This is an ethnographic study of moral subjectivity among Minangkabau people, who form an Islamic society in the Indonesian province of West Sumatra. In using the term “moral subjectivity,” I mean the ways people think about and experience the realization of human value or the failure to realize that value. this book focuses on moral subjectivity among Minangkabau people in the early twenty-first century in the small city of Bukittinggi. It examines how they imagine the nature of human value and the work involved in fashioning themselves as moral―cultivating a sense of their own “moral selfhood,” in my terms―in the context of contemporary life in West Sumatra. By extension, this study enters into larger anthropological conversations about subjectivity and the moral dimension of human existence.

Together, the chapters of this book form an extended ethnographic essay arguing that the moral subjectivities of many contemporary Minangkabau people are drawn into the management of tensions between seemingly conflicting yet simultaneously culturally celebrated visions of moral selfhood. Schematically, these visions can be imagined as having two centers of gravity: selves are often imagined as essentially and most properly constituted by their integration with others, united and made perfect in submission to God; yet they are also imagined as essentially and most properly autonomous, innately pure but forced to maneuver through a corrupting world. Taking account of both broad cultural patterns and the more particular experiences of individuals, the book examines different ways these tensions emerge―economically and historically, in terms of ethnic identity, in everyday interactions, in conceptions of selves, in religious life, and so on―and how they are managed. Although rooted ethnographically in contemporary Minangkabau society, the book suggests that related tensions and forms of management are apparent in other Southeast Asian societies and emerge in Islamic traditions. It further argues that in any society cultural conceptions of selfhood and morality, and moral experience, must necessarily reflect and elaborate on such subjective tensions. Subjectivity, in other words, reflects not only social forms, but also the existence of selves; social forms reflect the subjective living of lives as selves. Linked by subjectivity, social forms and human selves are forever answerable to each other (cf. Cohen 1994).

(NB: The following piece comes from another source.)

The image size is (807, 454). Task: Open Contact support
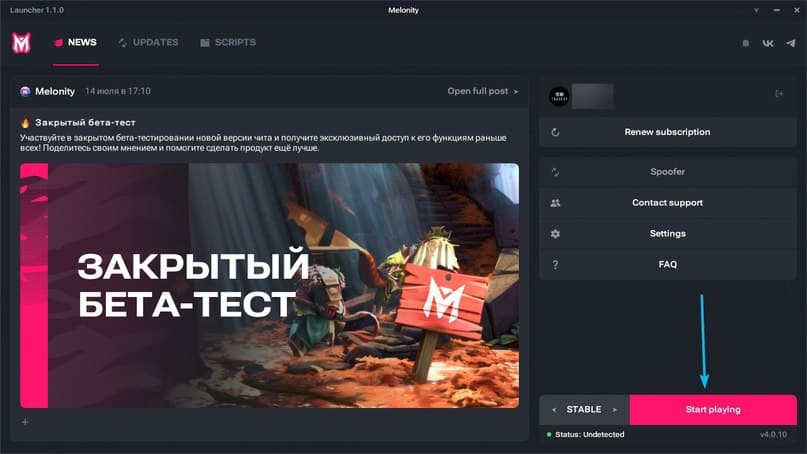667,203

There are more than four million Minangkabau―or, simply, Minang―people in West Sumatra, the vast majority of the province’s population, and approximately two or three million more elsewhere, mostly in other parts of Indonesia. I sometimes generalize about Minangkabau in this book, doing so only when confident that a claim applies broadly within the contemporary population in question, or when referring to those things that my subjects identified as Minangkabau. Nevertheless, the specific claims made in this book apply to the contemporary Minangkabau population in and around Bukittinggi.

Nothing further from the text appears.